Each week as part of our Thursday Thoughts series of blogs, we’ve been taking a look at how we can be the best possible version of ourselves. This week, after announcing the name of our ‘Win a Wedding Ceremony’ winner we thought we’d take a look at the benefits of thinking like a winner!
The majority of industry and sporting champions have one thing in common, they have the ability to operate in the present while still being visionaries. In order to excel, we need to make well-informed decisions as to what the future may hold, based on experience from observing trends, recognising changes and noticing important details that others miss. Having the ability to envisage a clear and decisive path while focusing on the present can make a real difference to the outcome of our objective.
Champions in all walks of life are keen to learn, keen to enquire, listen and understand and so the point here is that it’s not the ability to store and regurgitate facts, it’s in the application of the key principles that matters. Delivering supreme performance is not about learning something parrot-fashioned; it is about interpreting a situation and then applying knowledge affectively.
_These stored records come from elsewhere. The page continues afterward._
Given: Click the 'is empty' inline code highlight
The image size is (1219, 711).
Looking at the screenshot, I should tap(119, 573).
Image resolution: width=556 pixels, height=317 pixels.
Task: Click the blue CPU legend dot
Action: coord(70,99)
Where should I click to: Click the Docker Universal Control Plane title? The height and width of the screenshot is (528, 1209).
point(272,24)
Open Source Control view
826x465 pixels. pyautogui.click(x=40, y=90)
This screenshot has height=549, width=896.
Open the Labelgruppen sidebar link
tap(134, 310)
Many times in life people are faced with situations where they have a chance to deliver outstanding performance, and yet, at the final hurdle, they fall both mentally and physically.
“Experience tells you what to do; confidence allows you to do it”.
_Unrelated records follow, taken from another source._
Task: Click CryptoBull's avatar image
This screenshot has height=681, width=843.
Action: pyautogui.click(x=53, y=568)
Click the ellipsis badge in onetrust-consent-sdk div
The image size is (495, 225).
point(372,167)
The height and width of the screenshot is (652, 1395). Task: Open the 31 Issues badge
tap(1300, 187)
In business, sport, education and any other performance environment, there is a huge amount of evidence that the ability to sustain winning thinking, which drives winning performance, differentiates champions from the average. Winning is an all-time thing not a one-time thing and those who lose simply can’t keep up the mental pace needed and bottle out for one reason or another.
Why is it that?
• Many businesses have a great year yet are unable to build on the performance in the next year
• Most equalising goals are scored within 3-5 minutes
• Most sporting teams that win will dominate play in the last 5 minutes of the first half and the last 10 minutes of the second half
It is much easier to have faith and confidence in yourself when you are winning, when you are top of the tree. What you have to develop is faith in yourself, the ability to go back to the basics and to apply more discipline when you aren’t winning. When things are going badly you often have no choice but to change if you wish to survive in your career. The real test is your attitude to change when things are going well and you are at the top of your game.
“Champions make changes when they are on top of their game – they never get complacent”.